Paso un pañuelo sobre mi frente para limpiarme el sudor, sin entender por qué duele

tanto el roce del paño de papel. Mis manos aferran el volante como las garras de una arpía:

nudosas y grotescas. Un hueco en el vientre me punza y el aire es arrebatado con violencia

de mis pulmones. Me doblo en un rictus doloroso y apremiante, recogiendo las piernas en

posición fetal, sin comprender cómo es que el carro prosigue su marcha cadenciosa y sin

detenerse. La vista se me empaña y un torrente de lágrimas y mucosidad congestiona mi

rostro, impidiéndome proferir un alarido siquiera. Mi faz está sangrante y amoratada,

hinchada de ambos pómulos; la nariz reventada y quebrada. La lengua gorda y amarga

saborea un flujo intenso que no deja de manar...

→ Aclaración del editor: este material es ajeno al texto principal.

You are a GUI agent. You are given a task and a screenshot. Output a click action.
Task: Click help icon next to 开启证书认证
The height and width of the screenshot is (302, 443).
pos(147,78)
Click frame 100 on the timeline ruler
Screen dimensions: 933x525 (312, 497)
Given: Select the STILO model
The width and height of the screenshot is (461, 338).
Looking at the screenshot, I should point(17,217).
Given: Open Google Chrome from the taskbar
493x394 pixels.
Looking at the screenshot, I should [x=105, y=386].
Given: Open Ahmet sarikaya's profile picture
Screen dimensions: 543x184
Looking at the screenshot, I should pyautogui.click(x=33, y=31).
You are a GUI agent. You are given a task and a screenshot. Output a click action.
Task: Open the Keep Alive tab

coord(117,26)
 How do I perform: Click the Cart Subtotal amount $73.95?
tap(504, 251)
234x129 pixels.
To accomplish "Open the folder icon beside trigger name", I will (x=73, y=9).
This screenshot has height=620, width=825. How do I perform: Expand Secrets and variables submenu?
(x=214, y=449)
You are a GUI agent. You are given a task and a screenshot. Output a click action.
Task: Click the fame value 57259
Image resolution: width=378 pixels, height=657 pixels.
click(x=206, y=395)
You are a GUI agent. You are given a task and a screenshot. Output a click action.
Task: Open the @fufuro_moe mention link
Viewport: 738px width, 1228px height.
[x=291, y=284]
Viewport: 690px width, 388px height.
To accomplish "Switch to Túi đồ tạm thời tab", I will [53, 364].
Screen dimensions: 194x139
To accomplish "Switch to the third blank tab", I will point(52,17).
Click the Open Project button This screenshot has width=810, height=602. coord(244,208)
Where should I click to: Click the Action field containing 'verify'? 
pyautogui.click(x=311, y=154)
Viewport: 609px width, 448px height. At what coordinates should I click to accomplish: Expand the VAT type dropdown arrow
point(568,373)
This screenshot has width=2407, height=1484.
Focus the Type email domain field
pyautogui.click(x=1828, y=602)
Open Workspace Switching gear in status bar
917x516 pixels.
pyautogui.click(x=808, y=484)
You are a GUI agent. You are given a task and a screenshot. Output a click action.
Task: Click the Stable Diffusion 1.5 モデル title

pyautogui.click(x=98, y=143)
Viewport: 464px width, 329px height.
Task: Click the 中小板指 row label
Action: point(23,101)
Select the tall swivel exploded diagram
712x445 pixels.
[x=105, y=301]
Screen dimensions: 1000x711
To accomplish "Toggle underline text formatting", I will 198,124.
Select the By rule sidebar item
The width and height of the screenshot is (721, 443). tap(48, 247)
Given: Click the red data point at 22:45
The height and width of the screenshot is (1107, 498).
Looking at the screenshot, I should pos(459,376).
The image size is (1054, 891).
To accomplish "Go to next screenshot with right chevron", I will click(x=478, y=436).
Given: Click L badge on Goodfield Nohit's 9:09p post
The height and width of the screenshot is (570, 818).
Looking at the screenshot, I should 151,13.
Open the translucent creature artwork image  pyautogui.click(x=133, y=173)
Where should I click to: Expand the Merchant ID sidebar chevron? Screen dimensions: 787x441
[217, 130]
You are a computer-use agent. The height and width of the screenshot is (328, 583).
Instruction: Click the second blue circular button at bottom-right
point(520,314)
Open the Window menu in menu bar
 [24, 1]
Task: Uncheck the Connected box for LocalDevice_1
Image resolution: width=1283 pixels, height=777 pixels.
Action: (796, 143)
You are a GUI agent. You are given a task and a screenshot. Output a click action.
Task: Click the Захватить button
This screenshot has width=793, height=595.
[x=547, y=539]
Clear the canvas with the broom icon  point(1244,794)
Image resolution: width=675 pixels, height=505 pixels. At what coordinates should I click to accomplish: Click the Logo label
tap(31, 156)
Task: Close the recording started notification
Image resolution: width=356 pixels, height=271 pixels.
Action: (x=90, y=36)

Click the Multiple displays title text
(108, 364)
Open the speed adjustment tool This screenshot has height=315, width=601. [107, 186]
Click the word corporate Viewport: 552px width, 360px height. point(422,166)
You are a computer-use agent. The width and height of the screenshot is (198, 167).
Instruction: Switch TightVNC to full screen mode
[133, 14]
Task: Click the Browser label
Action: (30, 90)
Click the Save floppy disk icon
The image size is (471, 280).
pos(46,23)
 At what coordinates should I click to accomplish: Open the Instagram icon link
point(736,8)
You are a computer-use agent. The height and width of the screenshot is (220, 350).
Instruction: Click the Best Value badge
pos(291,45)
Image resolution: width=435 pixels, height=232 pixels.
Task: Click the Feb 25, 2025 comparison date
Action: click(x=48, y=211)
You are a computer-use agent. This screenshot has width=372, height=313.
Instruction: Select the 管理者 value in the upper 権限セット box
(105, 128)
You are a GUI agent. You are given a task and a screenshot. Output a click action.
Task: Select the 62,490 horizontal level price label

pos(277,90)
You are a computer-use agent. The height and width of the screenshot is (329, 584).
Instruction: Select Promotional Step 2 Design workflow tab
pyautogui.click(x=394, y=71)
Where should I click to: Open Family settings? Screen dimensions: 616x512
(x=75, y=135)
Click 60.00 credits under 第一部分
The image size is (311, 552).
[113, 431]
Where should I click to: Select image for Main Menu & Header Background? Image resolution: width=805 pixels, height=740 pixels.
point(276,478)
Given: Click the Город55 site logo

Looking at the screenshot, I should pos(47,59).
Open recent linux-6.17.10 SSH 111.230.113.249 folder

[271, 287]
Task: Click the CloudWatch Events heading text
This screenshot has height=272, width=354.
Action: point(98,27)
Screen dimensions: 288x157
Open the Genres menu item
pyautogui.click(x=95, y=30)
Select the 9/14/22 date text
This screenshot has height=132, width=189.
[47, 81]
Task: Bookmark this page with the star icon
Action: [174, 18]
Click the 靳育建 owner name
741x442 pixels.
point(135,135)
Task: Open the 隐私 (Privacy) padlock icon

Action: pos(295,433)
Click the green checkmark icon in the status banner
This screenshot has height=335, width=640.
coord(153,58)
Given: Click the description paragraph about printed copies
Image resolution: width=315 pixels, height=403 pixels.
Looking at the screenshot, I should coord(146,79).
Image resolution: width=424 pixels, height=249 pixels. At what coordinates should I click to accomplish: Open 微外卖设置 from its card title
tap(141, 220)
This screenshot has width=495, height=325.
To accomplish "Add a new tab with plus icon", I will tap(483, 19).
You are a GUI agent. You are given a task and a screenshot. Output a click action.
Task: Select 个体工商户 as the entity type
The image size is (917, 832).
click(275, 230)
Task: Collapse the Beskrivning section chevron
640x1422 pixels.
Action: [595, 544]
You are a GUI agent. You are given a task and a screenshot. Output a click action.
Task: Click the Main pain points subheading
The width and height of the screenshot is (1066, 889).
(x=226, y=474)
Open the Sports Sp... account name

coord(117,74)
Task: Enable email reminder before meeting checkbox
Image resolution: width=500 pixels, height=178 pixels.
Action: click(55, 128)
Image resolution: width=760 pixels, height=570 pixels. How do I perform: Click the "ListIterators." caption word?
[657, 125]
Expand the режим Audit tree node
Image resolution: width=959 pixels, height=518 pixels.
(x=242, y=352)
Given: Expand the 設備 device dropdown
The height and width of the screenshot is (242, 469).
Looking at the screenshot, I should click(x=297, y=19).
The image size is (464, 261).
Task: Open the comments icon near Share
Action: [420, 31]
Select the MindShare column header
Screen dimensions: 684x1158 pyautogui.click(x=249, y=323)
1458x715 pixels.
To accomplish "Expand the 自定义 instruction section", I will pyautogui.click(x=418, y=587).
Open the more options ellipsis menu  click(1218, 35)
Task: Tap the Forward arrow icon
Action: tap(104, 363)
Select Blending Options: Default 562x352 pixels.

Me parece oír gritos a mí alrededor.

Volteo con dificultad mi cabeza, y, borrosa, la multitud se me pierde. Casi no distingo

sus voces. Otra patada cierra mis ojos lívidos.

A lo lejos se oye presuroso el motor de un auto en movimiento, y el polvo que se

levanta se pega sobre mis labios, que besan insensibles el duro pavimento.